We use Pharmtrak for our meds and it is frustrating to say the least. When a doc wants to look at the trend of pain meds for a patient, I used to be able to show him a 5 day trend on PAPER . . just grab it from the med chart. Now I have to wait for the other nurse to get off the computer or the ward clerk who is printing labels or maybe pharmacy is looking at that same patient in pharmacy so I can't "see" them . . then I have to log in . ..then I have to tab over to "Reports" (YOU CAN'T USE A MOUSE WITH THIS PROGRAM) and search for my patient .. . the rigermarole included in finding the patient is tooooo long to explain . . anyway, finally I get to the med sheets and the doc is getting pissed because it has taken 10 minutes to get info that I could have handed to him in 30 seconds.

We do not have a computer program that is user friendly. I am NOT afraid of change. I've only been a nurse 6 years. I know how to use a computer.

Just cut some of us slack ... we do not see how computers, so far, have added any convenience except maybe to pharmacy who can charge for their meds easier.

steph

Specializes in Specializes in L/D, newborn, GYN, LTC, Dialysis.

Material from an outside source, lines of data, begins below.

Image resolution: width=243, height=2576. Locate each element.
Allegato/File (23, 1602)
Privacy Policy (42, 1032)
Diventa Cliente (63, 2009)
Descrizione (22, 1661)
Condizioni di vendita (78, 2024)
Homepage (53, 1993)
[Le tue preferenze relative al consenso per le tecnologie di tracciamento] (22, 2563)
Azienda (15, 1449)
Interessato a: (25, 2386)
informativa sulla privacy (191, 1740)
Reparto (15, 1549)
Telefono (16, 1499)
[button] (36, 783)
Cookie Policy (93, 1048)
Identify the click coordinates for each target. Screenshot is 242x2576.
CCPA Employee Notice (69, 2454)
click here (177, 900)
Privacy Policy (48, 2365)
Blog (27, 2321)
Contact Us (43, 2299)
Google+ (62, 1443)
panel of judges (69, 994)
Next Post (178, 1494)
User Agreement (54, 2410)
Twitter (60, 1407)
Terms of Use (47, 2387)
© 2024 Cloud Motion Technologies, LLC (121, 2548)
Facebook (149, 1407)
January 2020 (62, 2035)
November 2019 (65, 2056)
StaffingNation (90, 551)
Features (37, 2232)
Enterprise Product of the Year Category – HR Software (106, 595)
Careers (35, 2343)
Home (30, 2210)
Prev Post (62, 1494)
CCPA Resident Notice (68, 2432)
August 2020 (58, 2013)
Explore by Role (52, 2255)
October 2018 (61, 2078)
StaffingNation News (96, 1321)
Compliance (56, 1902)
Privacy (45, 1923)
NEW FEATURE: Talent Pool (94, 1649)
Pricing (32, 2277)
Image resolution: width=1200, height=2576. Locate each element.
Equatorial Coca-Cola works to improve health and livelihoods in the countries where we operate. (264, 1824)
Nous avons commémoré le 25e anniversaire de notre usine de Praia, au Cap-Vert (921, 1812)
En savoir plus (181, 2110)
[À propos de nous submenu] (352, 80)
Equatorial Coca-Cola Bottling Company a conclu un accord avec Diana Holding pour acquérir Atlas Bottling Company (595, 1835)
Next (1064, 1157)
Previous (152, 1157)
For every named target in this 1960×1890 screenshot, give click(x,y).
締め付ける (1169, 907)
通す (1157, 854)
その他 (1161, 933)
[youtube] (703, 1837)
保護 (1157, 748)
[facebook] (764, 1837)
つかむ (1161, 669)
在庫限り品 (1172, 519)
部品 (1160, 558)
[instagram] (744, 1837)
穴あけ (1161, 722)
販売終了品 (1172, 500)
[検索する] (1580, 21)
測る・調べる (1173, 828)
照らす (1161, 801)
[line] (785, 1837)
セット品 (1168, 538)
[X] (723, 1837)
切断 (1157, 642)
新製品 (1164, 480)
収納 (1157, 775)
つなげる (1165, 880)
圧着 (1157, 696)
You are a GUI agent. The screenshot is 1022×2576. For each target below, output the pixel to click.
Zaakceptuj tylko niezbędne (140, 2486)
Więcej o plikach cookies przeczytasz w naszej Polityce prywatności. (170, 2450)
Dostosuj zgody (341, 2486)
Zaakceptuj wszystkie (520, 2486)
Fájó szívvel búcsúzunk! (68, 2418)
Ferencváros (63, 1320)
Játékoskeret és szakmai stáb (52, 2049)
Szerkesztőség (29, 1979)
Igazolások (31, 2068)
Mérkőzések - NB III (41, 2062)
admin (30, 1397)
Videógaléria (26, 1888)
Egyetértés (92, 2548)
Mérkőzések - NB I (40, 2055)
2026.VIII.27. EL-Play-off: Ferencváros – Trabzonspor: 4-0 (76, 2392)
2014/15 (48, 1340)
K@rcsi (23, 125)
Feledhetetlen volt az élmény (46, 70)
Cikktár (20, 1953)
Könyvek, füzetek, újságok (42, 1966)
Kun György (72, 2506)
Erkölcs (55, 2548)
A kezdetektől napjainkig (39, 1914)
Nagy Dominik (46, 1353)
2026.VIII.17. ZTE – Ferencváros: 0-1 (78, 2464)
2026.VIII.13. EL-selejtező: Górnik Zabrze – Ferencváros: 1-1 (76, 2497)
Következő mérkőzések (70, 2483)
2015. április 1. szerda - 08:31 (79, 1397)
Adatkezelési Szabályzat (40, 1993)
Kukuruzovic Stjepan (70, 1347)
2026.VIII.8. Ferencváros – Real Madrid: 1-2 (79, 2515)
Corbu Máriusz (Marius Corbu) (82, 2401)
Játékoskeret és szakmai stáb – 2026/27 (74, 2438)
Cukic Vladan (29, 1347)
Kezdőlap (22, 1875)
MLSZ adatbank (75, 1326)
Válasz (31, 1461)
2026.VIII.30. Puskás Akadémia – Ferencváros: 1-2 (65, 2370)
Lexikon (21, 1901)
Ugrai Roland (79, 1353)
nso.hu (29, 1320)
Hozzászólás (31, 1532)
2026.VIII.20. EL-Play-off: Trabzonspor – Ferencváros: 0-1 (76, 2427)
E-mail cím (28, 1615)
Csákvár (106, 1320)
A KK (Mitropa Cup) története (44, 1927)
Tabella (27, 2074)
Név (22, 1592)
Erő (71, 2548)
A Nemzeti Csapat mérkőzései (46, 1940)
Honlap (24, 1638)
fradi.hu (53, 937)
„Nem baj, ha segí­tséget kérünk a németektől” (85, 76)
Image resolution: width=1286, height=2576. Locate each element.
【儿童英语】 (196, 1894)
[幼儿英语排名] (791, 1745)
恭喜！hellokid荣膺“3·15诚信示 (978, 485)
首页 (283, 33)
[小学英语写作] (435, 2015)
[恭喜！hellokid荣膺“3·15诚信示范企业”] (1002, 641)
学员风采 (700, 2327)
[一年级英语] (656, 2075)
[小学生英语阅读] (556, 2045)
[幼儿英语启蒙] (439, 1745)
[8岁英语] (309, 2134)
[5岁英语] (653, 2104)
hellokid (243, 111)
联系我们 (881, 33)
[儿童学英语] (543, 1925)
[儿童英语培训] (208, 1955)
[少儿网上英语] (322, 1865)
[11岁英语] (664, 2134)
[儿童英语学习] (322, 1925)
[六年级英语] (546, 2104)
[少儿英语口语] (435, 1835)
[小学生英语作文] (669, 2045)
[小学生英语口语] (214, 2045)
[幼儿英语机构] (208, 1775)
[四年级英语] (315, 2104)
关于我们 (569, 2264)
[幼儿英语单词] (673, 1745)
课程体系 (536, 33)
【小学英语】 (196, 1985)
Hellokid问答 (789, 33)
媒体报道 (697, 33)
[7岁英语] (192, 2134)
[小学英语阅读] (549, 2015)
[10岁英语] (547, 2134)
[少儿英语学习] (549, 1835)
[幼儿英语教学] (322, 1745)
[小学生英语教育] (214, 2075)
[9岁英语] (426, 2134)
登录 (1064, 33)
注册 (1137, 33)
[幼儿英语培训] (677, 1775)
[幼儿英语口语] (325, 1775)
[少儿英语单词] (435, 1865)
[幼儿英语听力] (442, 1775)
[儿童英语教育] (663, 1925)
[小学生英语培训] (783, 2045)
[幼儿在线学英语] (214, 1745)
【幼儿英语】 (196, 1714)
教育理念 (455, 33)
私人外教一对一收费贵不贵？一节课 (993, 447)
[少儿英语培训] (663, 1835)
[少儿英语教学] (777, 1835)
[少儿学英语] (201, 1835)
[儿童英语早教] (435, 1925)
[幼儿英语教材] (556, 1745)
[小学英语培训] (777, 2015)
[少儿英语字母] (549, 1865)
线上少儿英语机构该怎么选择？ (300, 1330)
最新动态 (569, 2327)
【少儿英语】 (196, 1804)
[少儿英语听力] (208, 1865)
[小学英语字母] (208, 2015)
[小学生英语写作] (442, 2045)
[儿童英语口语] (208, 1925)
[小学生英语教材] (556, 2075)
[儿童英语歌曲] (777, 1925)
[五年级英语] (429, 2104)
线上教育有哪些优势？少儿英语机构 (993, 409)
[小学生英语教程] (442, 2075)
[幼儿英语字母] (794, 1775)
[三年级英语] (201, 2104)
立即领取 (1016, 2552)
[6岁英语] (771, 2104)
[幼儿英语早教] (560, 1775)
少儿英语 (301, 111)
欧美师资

Yes, ours is "mouseless" too Steph. OMG a MAJOR headache. And the paper it wastes is criminal and obscene.

You may be able to look at paper faster but without redundant scanning YOU WILL MAKE MISTAKES.

MAC is the best Careview charting is by far the fasting and most logical spreadsheet based expandable system. MEDITECH is DISGRACEFUL AND DANGEROUS RN'S WILL NEED A SECRETARY JUST TO CHART AN HOUR. God forbid you have a sick ICU pt with meditech I don't know what they would do with pt's that dynamic and Ill

I work for a veteran's hospital, and we have computer charting (CPRS). I am a new grad and this is all I know. Some of the seasoned nurses admitted that they hated when they had to convert from paper to computer because it was a change. But now, after they had gotten used to it, many told me that they really appreciated how much more efficient it is vs. paper charting.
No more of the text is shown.